PROVIDED MATERIAL Start Marker

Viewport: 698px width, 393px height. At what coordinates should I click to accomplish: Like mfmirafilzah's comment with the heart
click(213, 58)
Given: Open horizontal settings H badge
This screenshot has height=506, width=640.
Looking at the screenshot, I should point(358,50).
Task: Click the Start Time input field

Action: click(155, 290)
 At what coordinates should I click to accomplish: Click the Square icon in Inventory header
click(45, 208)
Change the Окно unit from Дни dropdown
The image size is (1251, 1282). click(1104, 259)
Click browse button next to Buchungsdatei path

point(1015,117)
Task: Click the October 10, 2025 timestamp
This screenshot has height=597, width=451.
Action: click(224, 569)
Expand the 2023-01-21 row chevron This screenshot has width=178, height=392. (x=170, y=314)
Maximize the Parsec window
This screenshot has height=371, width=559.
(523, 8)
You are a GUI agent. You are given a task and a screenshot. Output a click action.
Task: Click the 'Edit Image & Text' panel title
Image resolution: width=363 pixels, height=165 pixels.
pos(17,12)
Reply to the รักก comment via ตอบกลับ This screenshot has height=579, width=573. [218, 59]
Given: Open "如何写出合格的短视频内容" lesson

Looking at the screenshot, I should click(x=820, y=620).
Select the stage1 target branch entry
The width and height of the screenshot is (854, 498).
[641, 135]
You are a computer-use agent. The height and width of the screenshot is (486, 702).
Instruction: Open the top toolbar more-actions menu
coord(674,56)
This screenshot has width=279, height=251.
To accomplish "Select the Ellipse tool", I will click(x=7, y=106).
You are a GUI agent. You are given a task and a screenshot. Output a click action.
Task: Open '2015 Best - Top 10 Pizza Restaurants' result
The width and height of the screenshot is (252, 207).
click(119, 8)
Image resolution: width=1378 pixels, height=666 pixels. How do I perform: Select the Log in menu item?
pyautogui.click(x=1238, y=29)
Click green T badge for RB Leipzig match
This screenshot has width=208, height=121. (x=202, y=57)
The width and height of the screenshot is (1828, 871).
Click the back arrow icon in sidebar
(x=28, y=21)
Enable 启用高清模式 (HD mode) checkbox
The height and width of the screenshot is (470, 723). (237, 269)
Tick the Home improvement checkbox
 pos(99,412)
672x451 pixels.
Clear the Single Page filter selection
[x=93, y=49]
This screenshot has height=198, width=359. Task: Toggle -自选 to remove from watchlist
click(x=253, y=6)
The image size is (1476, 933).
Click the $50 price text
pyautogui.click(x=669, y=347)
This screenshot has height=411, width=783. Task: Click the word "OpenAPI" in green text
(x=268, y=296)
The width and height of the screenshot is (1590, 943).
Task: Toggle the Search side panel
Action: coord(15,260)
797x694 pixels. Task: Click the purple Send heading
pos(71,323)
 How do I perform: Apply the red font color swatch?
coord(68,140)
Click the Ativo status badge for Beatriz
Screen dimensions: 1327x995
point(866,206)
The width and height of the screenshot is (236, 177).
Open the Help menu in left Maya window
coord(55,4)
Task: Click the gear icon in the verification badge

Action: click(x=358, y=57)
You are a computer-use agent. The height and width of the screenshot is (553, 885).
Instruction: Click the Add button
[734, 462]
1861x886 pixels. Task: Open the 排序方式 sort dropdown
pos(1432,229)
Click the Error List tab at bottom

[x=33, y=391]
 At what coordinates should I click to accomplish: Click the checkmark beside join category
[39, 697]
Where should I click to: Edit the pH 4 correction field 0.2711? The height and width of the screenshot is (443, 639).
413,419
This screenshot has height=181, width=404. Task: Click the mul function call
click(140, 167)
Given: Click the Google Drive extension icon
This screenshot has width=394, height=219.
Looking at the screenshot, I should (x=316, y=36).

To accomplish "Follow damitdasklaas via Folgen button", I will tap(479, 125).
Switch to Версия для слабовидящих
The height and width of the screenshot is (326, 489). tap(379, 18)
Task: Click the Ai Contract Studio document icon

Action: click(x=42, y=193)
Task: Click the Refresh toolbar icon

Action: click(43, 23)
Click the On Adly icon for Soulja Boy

PROVIDED MATERIAL End Marker

YOUR INSTRUCTIONS
Count of lines with the string "computer" in the material above: give that number only.

OUTPUT
2